剣心は、刀を鞘に収めるが、これが抜刀流の構えか?と喜ぶ鵜堂に対し、刀と鞘を同時に抜くと、鞘の方で相手の右手を打ち砕く。

飛天御剣流(ひてんみつるぎりゅう)!これでお前の息の根も!薫殿を守るため、俺は今一度、人斬りに戻る!剣心の顔が鬼になった瞬間、止めて!と叫ぶ薫の声が響く。

それに気づいた鵜堂は、解きやがった…と驚く。

薫は自力で「心の一方」を解いたのだった。

ダメ!殺したら…、殺しちゃダメ!剣心…、必死の薫の願いが響く。

あなたが…、殺してしまった人のために…、あなたが…、今まで助けた人のために…、人を斬らなくても、誰かを助ける事は出来る…。
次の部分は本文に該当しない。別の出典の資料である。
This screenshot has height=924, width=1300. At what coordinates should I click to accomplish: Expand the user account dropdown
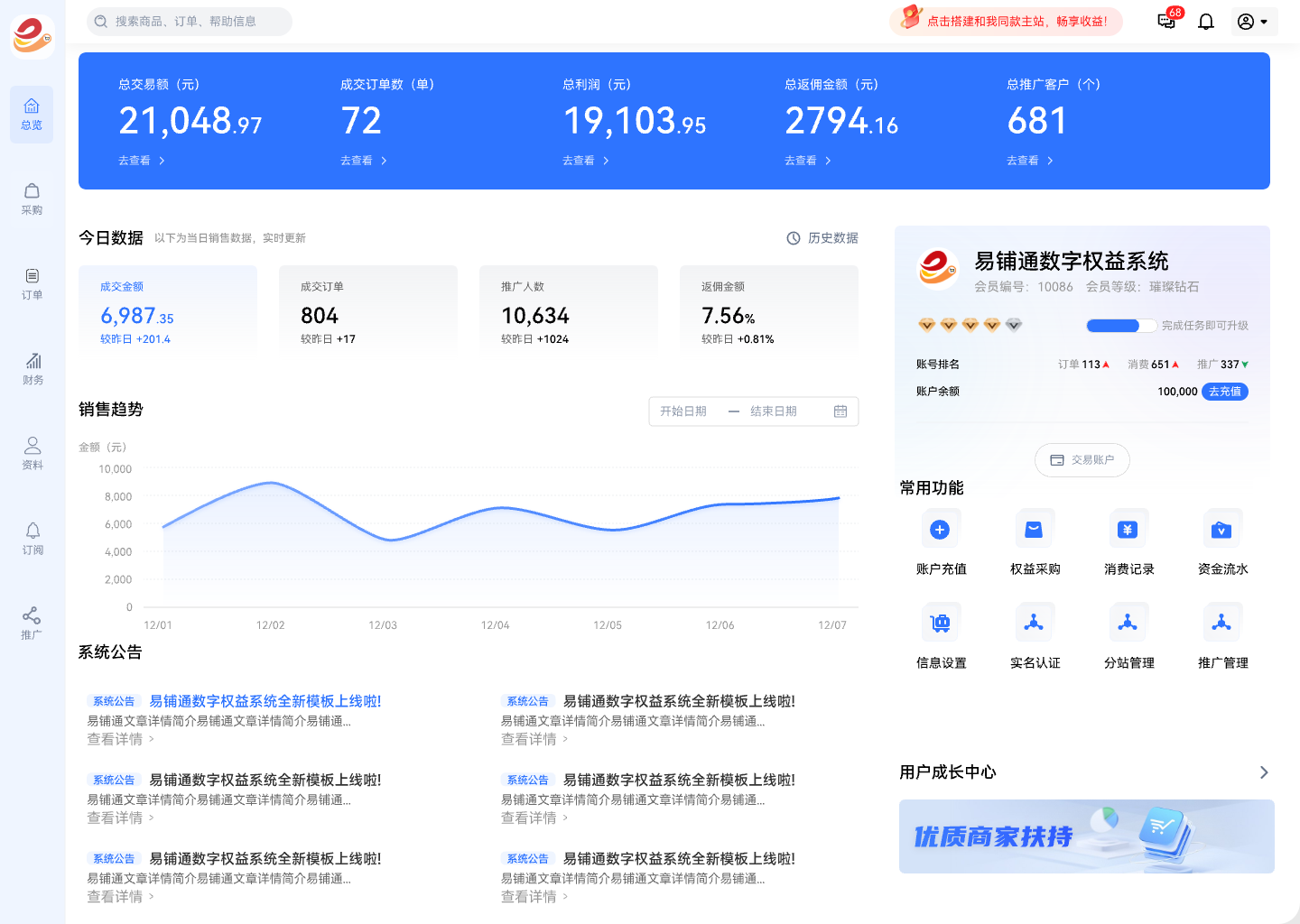pos(1253,22)
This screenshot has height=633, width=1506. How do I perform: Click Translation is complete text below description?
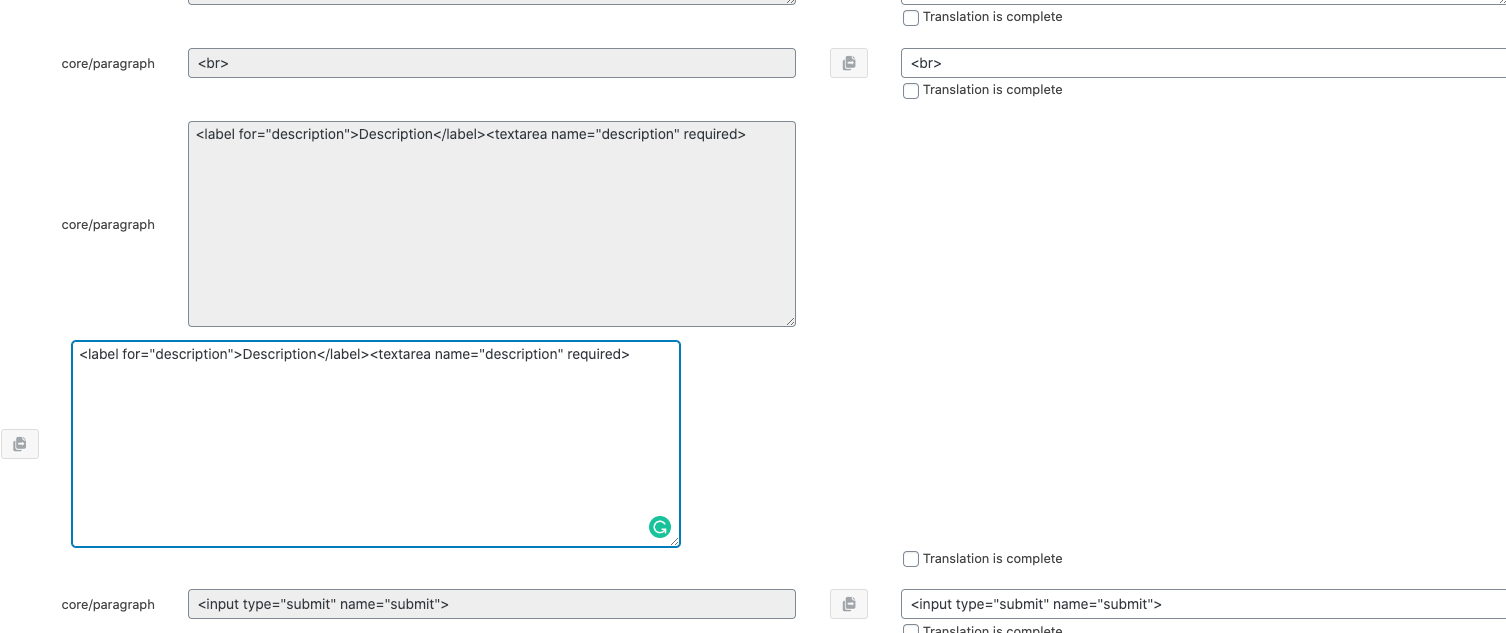pyautogui.click(x=992, y=559)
それがあなたが…、剣心が目指した新しい世の中でしょう?

薫殿…、剣心の顔に生気が戻る。

決着をつけるぞと、まだ必死で歯向かおうとする鵜堂に、もう止せ、左腕しか使えん御主に勝機はござらん…と諭す剣心。

終わっちゃいねえよ。御主の本心は同じ人斬りが知ってるぞ。いつまで人斬りをせぬと言えるのか?地獄の縁で待っていてやる!
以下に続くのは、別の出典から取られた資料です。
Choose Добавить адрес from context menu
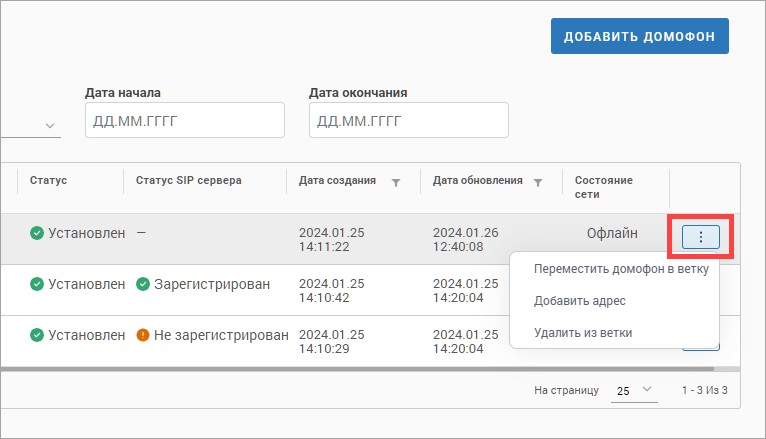Image resolution: width=766 pixels, height=439 pixels. pyautogui.click(x=580, y=300)
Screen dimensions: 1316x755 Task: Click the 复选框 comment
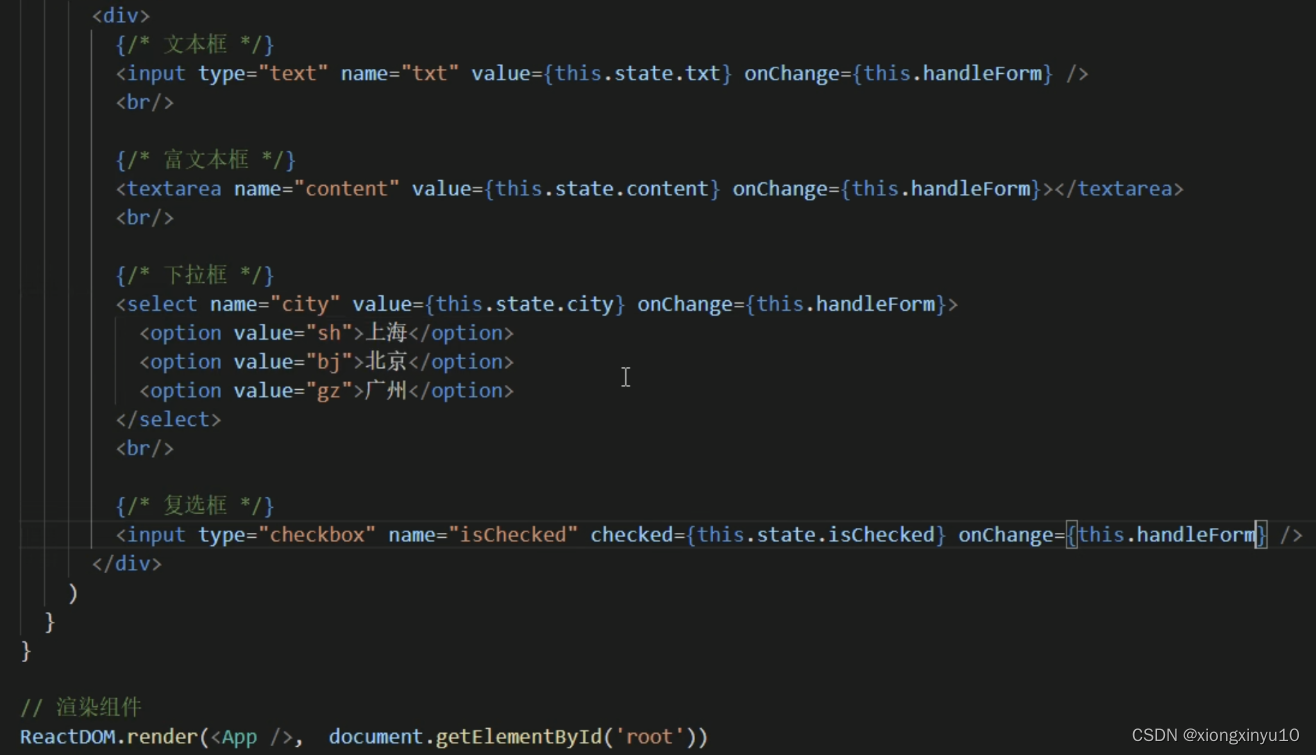coord(196,505)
そう言い残した鵜堂は、左手に持った剣で、自らの胸を突いて自決する。

まだ身体の自由が効かない薫の身体を抱いて、山を下りかけた剣心の前に、警官隊と藤田五郎がやって来る。

思い知ったか?殺さずのるろうになどとほざいていても恨みは残る…と藤田が嘲ると、その恨みを斬るのが、この逆刃でござる…と剣心は答える。

いつまでそんなきれいごとを言っているつもりか?と呆れた様子の藤田は、またるろうにの旅か?と剣心に問いかける。

弱者の逃げ道か?剣に生き。剣に死ぬ。それ以外、俺たちの道はないと教える藤田だった。

館から、警官達に連行されていた武田観柳は、この場に及んでも、金で警官を買収しようとしていた。

わしは帰って来るぞ〜!と叫ぶ観柳

道場で目覚めた薫は、道場内を探すが、剣心の姿が見えないので台所に来る。

そこには、弥彦と恵がいたが、剣心は?と聞いた薫は、急に顔色を変えて、そんなバカな!と言いながら、入口の方へと駆け出して行く。

そこで、野菜を抱えて戻って来た剣心とばったり鉢合わせする。

目覚めたでござるか?と優しく尋ねる剣心。

薫を追って縁側に出て来た弥彦が、今夜の夕食は剣心が作ってくれるってさと話しかけ、今やすっかり道場に居着いていた左之助も、ああ、腹減った!と背伸びする。

時分の早合点だったと気づいた薫は、急に笑顔になって、お帰りなさいと声をかける。

それを聞いた剣心は、照れくさそうに、ただいまでござると答えるのだった。